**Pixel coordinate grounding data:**
+ + + + +

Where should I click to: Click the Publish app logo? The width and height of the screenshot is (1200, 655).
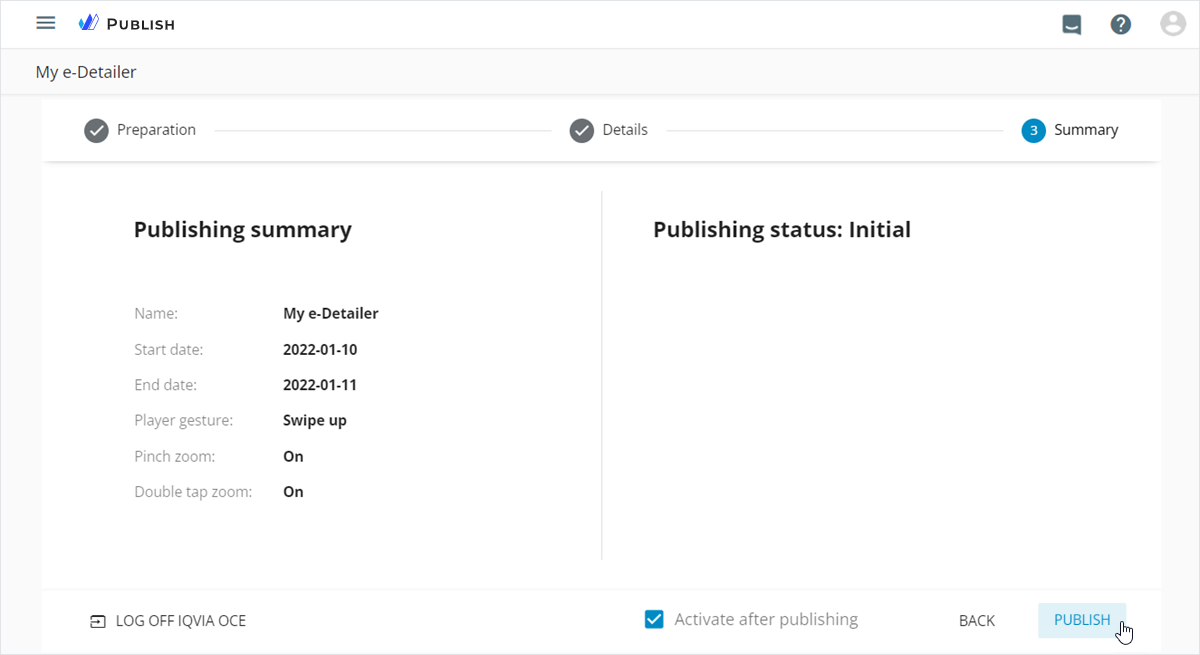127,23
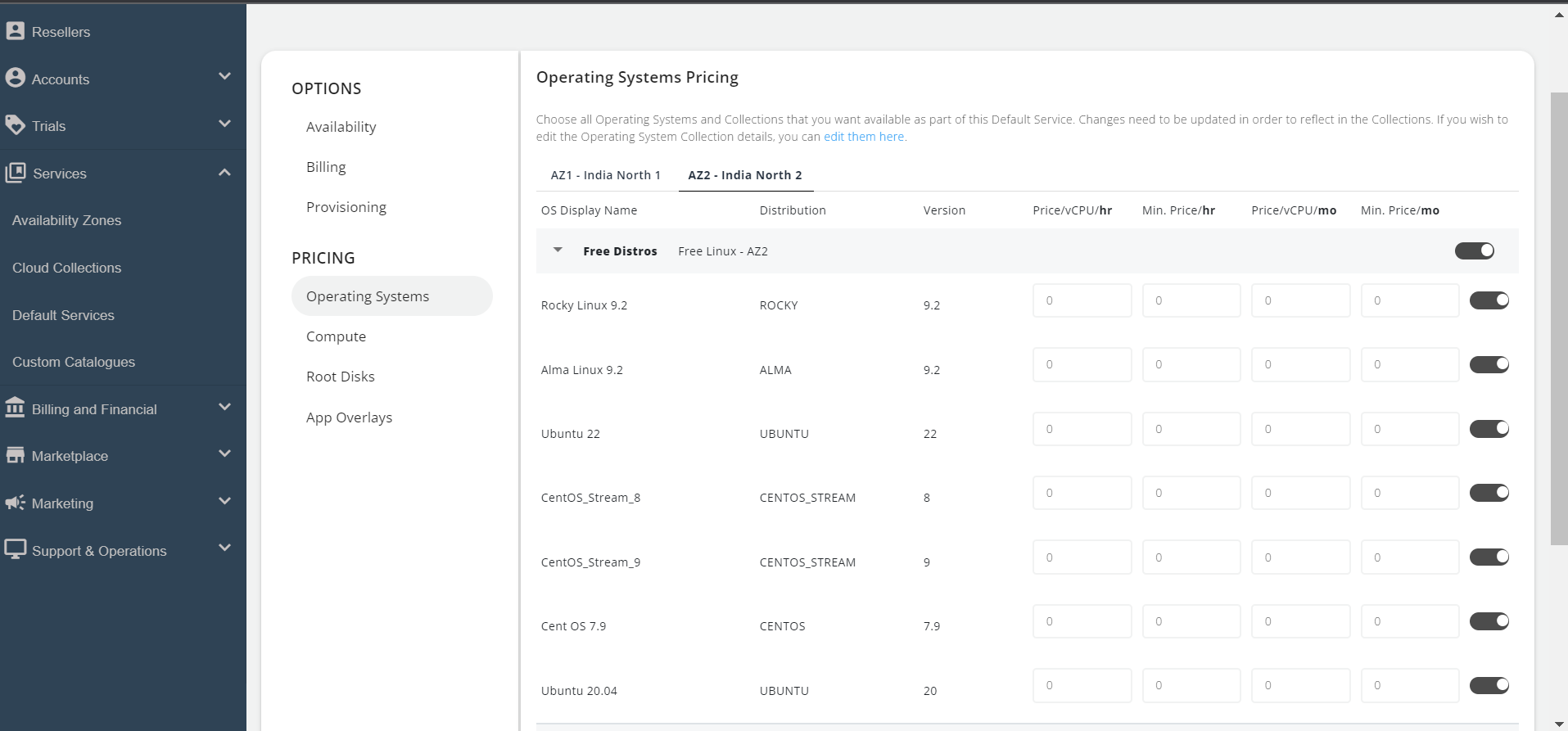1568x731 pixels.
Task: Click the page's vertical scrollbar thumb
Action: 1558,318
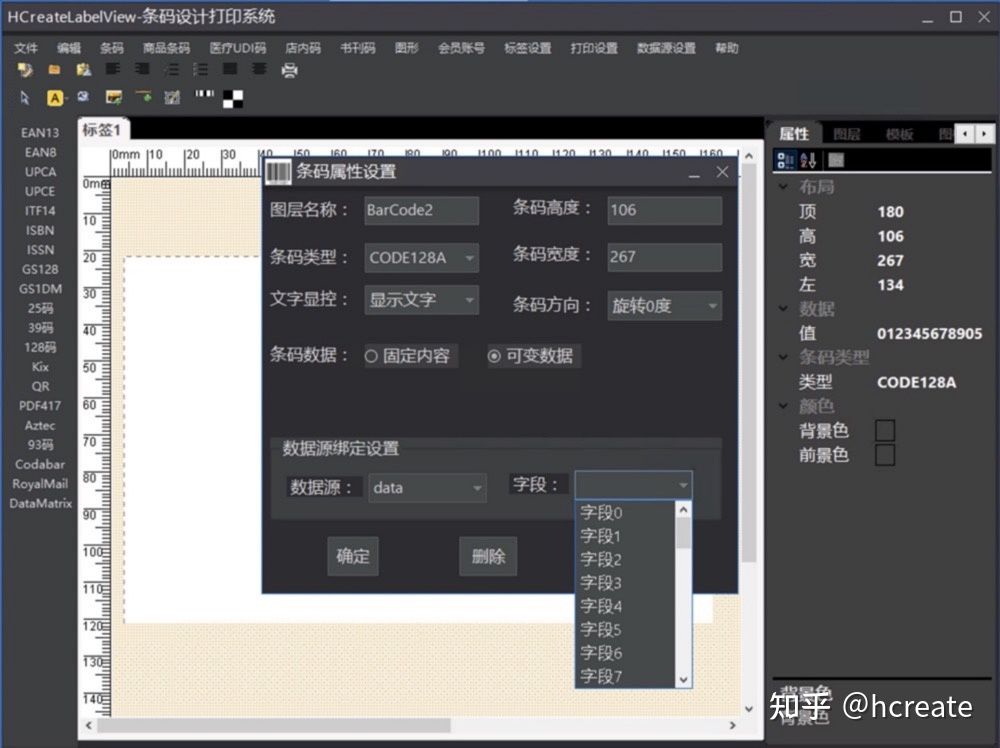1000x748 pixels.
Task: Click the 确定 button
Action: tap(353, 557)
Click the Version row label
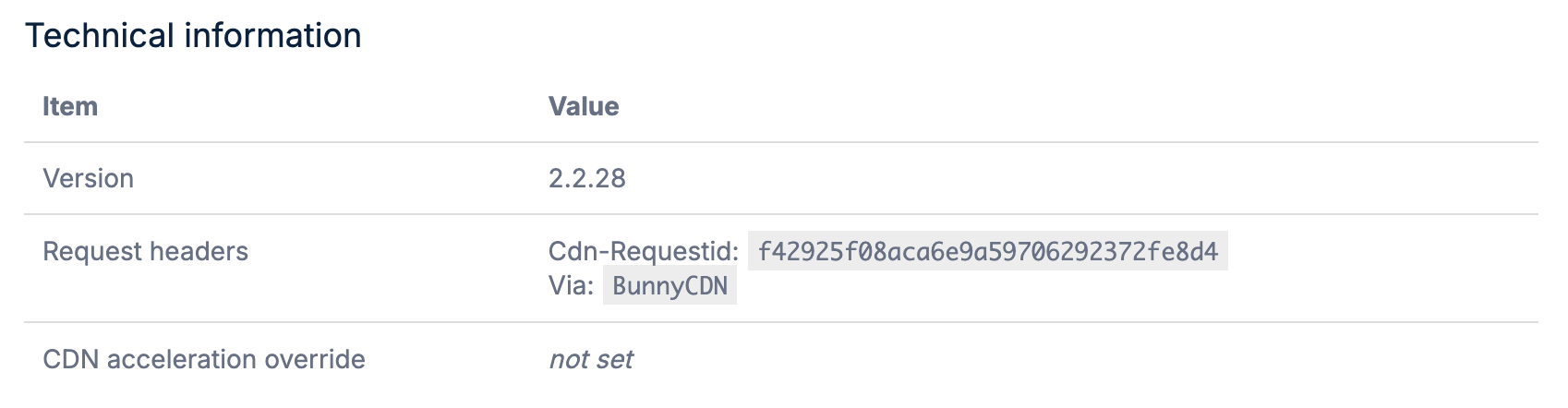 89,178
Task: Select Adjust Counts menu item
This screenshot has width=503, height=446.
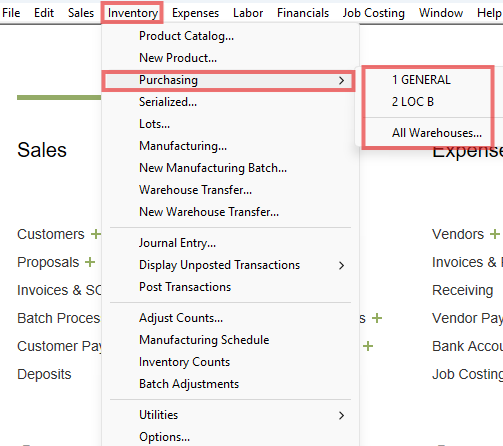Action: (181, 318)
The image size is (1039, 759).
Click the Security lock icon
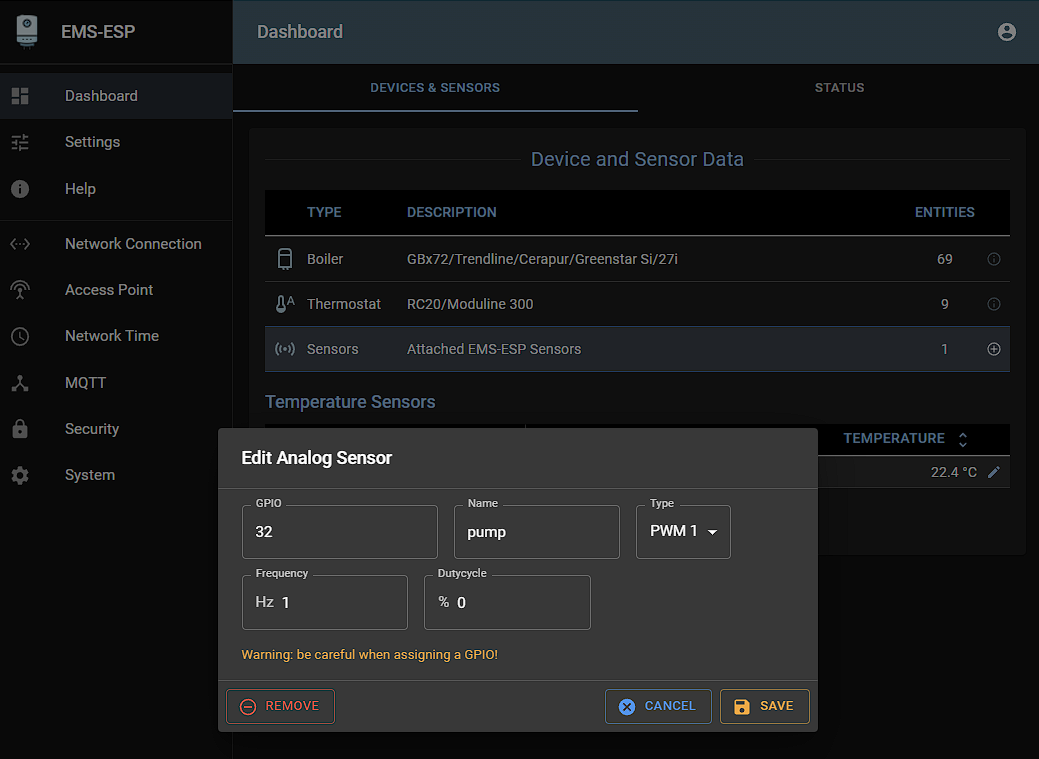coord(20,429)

+ + + + +

Reproduce every line above exactly, pictures excluded.

**Written solution:**
Where should I click to: Click the Publish app logo? The width and height of the screenshot is (1200, 655).
127,23
1568x731 pixels.
Task: Click the page's vertical scrollbar thumb
Action: 1558,318
1000x748 pixels.
Task: Click the 确定 button
Action: tap(353, 557)
Click the Version row label
 89,178
Task: Select Adjust Counts menu item
This screenshot has width=503, height=446.
Action: (181, 318)
The image size is (1039, 759).
Click the Security lock icon
coord(20,429)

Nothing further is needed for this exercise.